Can you let me know whether HDF3 support wire encryption? or, Am I missing any configuration?

Please let me know.

Thanks Prabhu

martindurant commented 6 years ago

This is with "privacy" setting, correct?

This is a known efficiency in hdfs3 (specifically, libhdfs3/libgsasl). You could try again after updating hdfs3 and libhdfs3 to latest, and then downloading and conda-installing the file https://anaconda.org/mdurant/libgsasl/1.8.1/download/linux-64/libgsasl-1.8.1-1.tar.bz2 .

ayushiagarwal commented 6 years ago

Hi,

We upgraded the hdfs3 and libhdfs3 to the latest version, but still when we are trying to put any thing it does not put anything:

hdfs = HDFileSystem(host="myhadoop",pars={"dfs.nameservices": "myhadoop","dfs.ha.namenodes.myhadoop": "nn1,nn2","dfs.namenode.rpc-address.myhadoop.nn1": "nn1.example.com:8020","dfs.namenode.rpc-address.myhadoop.nn2": "nn2.example.com:8020","hadoop.security.authentication": "kerberos"})

hdfs.put("/user/prabhu/examples/pi.py"); It still does not work. Am i still missing any configuration?

martindurant commented 6 years ago

Unfortunately, getting all the security configurations working via libhdfs3 has proved very problematic.
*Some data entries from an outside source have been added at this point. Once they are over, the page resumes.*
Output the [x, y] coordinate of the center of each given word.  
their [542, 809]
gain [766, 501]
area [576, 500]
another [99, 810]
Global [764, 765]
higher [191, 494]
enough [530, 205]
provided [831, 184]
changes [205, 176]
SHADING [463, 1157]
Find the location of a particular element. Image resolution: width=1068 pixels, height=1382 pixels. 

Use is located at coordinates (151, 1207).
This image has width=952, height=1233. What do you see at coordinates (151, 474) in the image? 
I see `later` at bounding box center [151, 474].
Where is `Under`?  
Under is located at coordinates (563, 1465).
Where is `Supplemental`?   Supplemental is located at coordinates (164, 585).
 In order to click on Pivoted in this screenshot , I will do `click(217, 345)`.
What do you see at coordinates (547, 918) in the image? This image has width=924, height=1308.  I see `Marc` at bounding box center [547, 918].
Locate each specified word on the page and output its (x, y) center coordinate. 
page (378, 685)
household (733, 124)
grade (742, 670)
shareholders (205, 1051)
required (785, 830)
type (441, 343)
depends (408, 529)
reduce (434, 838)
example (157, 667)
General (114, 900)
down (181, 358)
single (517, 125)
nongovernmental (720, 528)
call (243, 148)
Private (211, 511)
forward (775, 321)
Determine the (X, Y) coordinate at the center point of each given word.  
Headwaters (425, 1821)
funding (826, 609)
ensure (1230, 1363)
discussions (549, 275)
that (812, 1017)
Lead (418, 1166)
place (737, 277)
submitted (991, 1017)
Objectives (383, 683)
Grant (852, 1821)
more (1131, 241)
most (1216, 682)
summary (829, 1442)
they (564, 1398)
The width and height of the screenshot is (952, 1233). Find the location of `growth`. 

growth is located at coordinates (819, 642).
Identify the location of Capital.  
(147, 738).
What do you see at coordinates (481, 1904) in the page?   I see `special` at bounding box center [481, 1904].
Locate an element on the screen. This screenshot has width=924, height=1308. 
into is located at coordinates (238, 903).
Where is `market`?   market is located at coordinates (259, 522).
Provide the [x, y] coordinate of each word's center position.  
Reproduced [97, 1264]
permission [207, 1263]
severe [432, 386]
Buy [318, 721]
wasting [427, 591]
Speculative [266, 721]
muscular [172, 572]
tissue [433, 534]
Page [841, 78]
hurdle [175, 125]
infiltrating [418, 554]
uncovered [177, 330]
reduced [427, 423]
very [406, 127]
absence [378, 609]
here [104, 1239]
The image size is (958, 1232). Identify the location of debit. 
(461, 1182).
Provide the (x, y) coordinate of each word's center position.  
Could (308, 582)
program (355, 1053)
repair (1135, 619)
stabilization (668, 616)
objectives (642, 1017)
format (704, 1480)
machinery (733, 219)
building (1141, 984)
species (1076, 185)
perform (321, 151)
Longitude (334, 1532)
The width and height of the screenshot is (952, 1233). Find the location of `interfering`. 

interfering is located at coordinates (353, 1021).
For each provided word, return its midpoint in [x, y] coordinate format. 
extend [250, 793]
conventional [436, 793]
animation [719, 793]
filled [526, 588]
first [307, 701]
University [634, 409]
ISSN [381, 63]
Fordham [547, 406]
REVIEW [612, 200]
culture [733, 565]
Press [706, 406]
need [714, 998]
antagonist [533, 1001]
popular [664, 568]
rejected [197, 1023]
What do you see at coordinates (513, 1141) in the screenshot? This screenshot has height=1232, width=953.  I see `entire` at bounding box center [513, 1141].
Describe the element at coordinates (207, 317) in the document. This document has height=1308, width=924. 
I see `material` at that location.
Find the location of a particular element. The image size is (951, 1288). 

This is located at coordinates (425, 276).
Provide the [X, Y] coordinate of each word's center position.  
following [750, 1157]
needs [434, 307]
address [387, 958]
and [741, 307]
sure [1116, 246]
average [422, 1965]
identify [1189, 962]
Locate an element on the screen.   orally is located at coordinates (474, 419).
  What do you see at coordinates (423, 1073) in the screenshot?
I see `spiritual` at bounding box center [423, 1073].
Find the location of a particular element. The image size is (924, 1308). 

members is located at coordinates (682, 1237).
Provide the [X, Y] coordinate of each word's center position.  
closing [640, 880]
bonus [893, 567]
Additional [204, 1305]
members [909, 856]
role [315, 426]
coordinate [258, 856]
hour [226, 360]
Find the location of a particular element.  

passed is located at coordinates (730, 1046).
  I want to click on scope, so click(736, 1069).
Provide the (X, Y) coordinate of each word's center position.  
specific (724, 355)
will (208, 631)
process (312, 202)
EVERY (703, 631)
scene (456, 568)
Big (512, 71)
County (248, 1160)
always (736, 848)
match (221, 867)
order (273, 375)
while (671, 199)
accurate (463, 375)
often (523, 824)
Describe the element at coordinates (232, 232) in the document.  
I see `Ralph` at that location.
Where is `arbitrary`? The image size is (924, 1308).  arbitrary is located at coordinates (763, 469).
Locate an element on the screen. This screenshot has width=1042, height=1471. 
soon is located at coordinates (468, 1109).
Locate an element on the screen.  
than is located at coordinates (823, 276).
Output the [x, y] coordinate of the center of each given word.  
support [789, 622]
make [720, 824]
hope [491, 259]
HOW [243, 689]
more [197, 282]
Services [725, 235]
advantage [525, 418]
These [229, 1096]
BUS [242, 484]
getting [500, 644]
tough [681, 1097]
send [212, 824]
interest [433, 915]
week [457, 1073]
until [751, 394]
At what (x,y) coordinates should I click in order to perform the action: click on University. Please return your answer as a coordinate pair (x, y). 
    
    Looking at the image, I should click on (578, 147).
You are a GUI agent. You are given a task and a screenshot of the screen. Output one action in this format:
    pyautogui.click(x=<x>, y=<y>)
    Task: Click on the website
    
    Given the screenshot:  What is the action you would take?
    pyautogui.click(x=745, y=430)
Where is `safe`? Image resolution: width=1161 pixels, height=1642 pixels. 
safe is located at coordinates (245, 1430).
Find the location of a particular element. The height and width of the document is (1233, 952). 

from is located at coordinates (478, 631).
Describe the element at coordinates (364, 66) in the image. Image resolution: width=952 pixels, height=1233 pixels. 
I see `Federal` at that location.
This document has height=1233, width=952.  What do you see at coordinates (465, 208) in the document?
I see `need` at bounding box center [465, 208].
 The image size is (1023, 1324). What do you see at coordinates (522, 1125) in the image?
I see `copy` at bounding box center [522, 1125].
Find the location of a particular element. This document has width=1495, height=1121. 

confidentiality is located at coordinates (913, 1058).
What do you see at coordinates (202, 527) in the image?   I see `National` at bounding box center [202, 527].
I now recommend that you switch to arrow's hdfs module instead. It deals much better with configuration and security, and doesn't miss much of what is provided by hdfs3.

sangramga commented 5 years ago

Is this issue resolved? I am facing the same issue while accessing ENCRYPTED(Transparent Data Encryption) HDFS (with Kerberos).

martindurant commented 5 years ago

No, this is not resolved, so the recommendation to use pyarrow stands.